What is the basis for that trust? Classified documents, we are told, that prove the case for retroactive immunity beyond a shadow of a doubt. But we’re not allowed to see them! I’ve served in this body for 27 years, and I’m not allowed to see them! Neither are a majority of my colleagues. We are all left in the dark. I cannot speak for my colleagues—but I would never take “trust me” for an answer, not even in the best of times. Not even from a President on Mount Rushmore.
I can’t put it better than this: “‘Trust me’ government is government that asks that we concentrate our hopes and dreams on one man; that we trust him to do what’s best for us. My view of government places trust not in one person or one party, but in those values that transcend persons and parties.”
Those words were not spoken by someone who took our nation’s security lightly, Mr. President. They were spoken by Ronald Reagan — in 1980. They are every bit as true today, even if times of threat and fear blur our concept of transcendent values. Even if those who would exploit those times urge us to save our skins at any cost.
We once had a Republican president who understood that blind faith in the president was unpatriotic. Not only do few Republicans understand that today, but it seems a lot of Democrats have forgotten it too.
Certifiably Misleading
The FISA “compromise” I alluded to earlier today has now been released. I haven’t yet had time to analyze the text of the bill, but one thing that’s clear from the accompanying summary is that the immunity provisions are as bad as civil libertarians feared. Here’s Steny Hoyer’s summary of the “improvements” to the immunity language:
This new standard [for granting immunity] provides for meaningful review by the District Courts, where the cases are currently pending, of whether companies received written directives from the government requesting post‐9/11 assistance.
It seems to me that this misses the point rather badly. Under our system of government, searches are conducted pursuant to warrants or other court orders. This is an important check on the executive branch’s surveillance powers because it ensures an independent magistrate will review any surveillance activity and block those that aren’t conducted pursuant to the law.
To treat a “written directive from the government” as a substitute for a court order is to abandon this fundamental principle. Once we accept the premise that the executive branch can “authorize” surveillance without judicial oversight, the standard of review for analyzing the resulting “written directives” is entirely beside the point. I don’t care if the Bush administration wrote letters to telecom companies “certifying” that participation in the warrantless spying programs was legal. That’s not how the law works. These are large companies with plenty of lawyers on staff who know this area of law as well as anyone in the executive branch. They could and should have done what Qwest’s former CEO says he did and told the Bush administration to come back when they had a relevant FISA warrant.

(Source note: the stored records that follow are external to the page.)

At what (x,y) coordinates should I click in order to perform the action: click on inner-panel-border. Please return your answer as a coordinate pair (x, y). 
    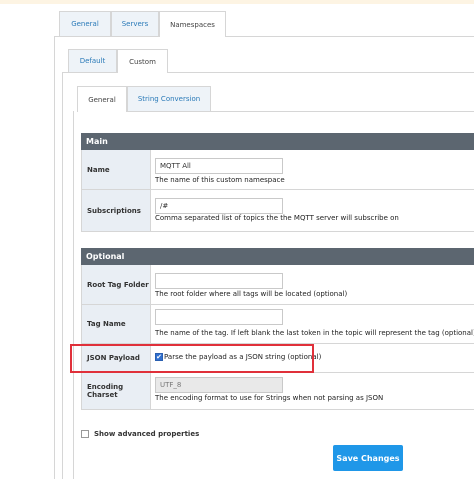
    Looking at the image, I should click on (74, 295).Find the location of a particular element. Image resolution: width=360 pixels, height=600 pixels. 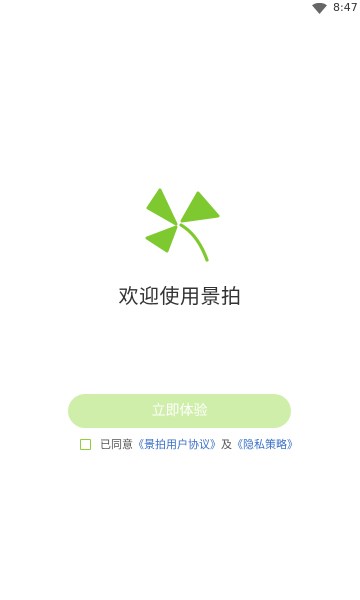

agreement-connector: 及 is located at coordinates (226, 444). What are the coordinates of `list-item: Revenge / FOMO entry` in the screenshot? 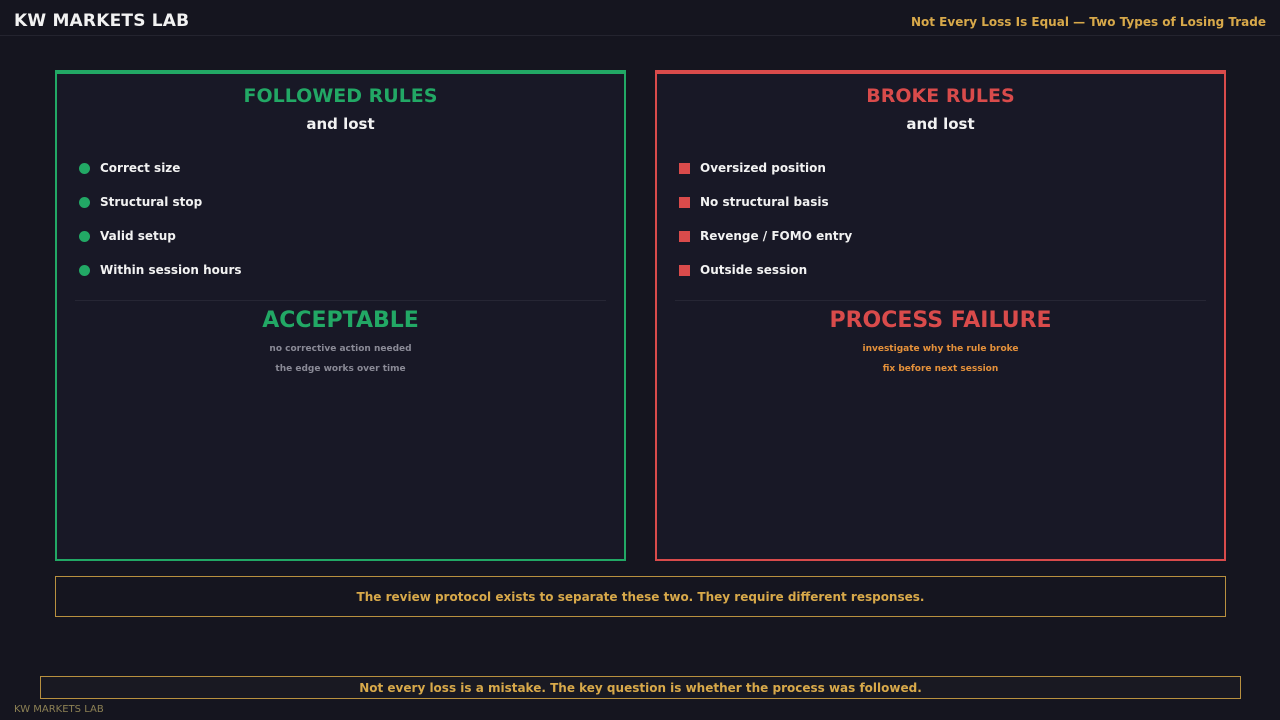 It's located at (766, 236). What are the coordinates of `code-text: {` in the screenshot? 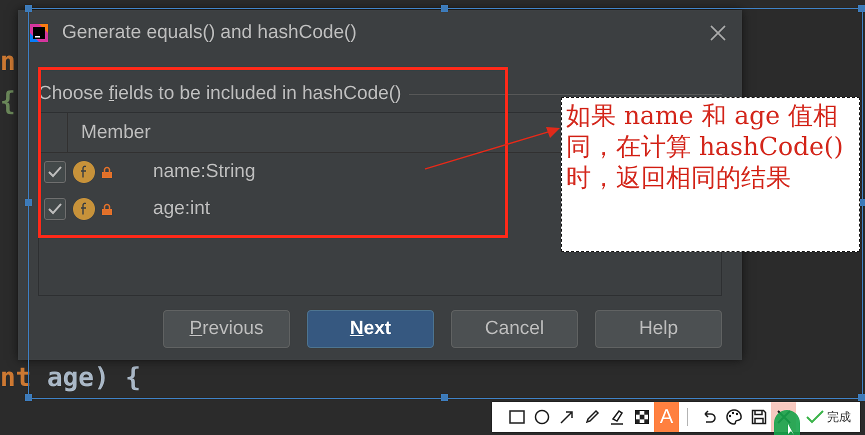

It’s a safe bet that no matter what “standard of review” is chosen, the courts will find that the companies did, indeed, act pursuant to a “certification” from the executive branch. Therefore, directing the courts to dismiss the lawsuits if the companies can produce such a “certification” is functionally no different from no-questions-asked immunity. It will mean no real consequences for breaking the law, and no real incentive for companies to be more careful about following the law in the future.